<<<<
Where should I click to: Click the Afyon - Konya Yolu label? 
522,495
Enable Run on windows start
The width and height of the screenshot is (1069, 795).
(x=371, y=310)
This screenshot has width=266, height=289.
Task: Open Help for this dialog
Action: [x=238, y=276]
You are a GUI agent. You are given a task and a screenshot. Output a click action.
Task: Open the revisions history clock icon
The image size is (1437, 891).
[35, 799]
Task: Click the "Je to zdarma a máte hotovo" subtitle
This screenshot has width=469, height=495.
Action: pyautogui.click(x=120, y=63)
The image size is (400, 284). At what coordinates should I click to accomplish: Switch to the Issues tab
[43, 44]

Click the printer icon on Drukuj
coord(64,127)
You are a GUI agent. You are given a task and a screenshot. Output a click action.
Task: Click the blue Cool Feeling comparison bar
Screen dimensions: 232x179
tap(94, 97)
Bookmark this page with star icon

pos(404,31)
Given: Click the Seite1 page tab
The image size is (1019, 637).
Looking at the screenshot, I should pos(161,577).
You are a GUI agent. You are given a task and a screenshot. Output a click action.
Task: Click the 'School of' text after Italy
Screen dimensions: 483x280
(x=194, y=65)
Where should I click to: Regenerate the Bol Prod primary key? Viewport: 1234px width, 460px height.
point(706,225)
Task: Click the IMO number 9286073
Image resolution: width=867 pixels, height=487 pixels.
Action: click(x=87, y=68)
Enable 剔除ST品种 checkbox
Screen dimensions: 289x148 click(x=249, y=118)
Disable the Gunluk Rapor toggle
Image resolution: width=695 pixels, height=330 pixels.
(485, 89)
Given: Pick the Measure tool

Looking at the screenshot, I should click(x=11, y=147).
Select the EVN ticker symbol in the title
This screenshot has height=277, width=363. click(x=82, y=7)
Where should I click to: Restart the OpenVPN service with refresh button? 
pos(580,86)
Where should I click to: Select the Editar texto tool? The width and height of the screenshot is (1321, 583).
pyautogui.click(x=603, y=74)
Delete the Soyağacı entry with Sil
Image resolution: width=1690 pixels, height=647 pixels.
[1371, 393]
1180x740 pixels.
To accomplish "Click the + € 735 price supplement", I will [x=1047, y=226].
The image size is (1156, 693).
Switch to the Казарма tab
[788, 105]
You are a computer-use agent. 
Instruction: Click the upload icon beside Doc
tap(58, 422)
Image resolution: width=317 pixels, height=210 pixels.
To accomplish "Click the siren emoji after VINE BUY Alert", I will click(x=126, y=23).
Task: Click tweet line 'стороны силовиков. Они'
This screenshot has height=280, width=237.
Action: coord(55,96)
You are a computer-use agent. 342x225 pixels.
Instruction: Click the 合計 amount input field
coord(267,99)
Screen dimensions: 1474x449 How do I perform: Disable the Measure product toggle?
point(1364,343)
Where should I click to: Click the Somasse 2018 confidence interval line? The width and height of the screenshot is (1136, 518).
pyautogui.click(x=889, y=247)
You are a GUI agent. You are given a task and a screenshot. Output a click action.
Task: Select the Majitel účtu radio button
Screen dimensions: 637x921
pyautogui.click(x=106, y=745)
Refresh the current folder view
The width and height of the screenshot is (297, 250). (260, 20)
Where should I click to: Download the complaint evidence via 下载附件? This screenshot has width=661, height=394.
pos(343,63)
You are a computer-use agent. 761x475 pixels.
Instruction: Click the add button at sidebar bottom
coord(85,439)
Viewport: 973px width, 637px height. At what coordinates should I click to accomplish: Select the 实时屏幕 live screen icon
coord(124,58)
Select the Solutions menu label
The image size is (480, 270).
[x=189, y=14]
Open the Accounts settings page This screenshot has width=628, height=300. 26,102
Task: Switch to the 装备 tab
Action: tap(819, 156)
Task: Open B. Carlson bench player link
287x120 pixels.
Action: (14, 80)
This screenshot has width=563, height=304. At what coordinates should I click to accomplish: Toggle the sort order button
>>>>
PROBLEM —
Nothing should appear in the answer except the lines from the one with "Task: Select the Majitel účtu radio button" through the final line of the records, written exactly.

RESPONSE FOR THIS EXERCISE —
Task: Select the Majitel účtu radio button
Screen dimensions: 637x921
pyautogui.click(x=106, y=745)
Refresh the current folder view
The width and height of the screenshot is (297, 250). (260, 20)
Where should I click to: Download the complaint evidence via 下载附件? This screenshot has width=661, height=394.
pos(343,63)
You are a computer-use agent. 761x475 pixels.
Instruction: Click the add button at sidebar bottom
coord(85,439)
Viewport: 973px width, 637px height. At what coordinates should I click to accomplish: Select the 实时屏幕 live screen icon
coord(124,58)
Select the Solutions menu label
The image size is (480, 270).
[x=189, y=14]
Open the Accounts settings page This screenshot has width=628, height=300. 26,102
Task: Switch to the 装备 tab
Action: tap(819, 156)
Task: Open B. Carlson bench player link
287x120 pixels.
Action: (14, 80)
This screenshot has width=563, height=304. At what coordinates should I click to accomplish: Toggle the sort order button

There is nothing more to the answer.